Activity: List each line of the data in which the string "dropdown" appears.

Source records
------------------------------------
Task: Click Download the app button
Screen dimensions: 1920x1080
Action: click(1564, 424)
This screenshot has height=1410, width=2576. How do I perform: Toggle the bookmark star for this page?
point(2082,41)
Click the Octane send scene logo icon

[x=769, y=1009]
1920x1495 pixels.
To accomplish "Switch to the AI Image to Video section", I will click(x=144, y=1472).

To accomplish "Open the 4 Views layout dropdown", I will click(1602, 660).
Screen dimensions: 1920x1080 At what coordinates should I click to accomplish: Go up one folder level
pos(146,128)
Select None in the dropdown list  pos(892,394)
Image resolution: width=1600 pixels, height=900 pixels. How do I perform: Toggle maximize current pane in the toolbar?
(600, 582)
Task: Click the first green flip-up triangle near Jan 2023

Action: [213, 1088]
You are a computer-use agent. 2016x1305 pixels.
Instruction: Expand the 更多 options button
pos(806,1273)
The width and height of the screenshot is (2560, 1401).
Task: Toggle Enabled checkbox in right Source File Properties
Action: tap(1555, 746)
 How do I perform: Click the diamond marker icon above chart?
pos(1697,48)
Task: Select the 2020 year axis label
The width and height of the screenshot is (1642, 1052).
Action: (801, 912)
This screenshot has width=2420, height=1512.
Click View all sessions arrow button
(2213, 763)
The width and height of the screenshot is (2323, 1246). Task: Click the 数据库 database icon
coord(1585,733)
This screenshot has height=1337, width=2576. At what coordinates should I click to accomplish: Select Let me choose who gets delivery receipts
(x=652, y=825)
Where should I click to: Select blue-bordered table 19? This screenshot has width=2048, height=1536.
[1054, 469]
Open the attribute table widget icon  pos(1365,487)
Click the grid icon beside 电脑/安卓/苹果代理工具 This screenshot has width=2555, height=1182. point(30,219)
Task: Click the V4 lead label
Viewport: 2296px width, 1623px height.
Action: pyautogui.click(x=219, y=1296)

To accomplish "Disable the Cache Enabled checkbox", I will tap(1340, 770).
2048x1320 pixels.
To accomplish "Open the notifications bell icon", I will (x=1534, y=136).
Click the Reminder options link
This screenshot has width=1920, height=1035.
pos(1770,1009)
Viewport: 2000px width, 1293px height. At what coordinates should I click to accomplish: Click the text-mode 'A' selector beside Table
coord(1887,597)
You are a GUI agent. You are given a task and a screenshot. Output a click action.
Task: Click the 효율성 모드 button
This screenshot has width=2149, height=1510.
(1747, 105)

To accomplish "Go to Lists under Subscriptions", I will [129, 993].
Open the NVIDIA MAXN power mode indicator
------------------------------------
Output for this task:
To accomplish "Open the 4 Views layout dropdown", I will click(1602, 660).
Select None in the dropdown list  pos(892,394)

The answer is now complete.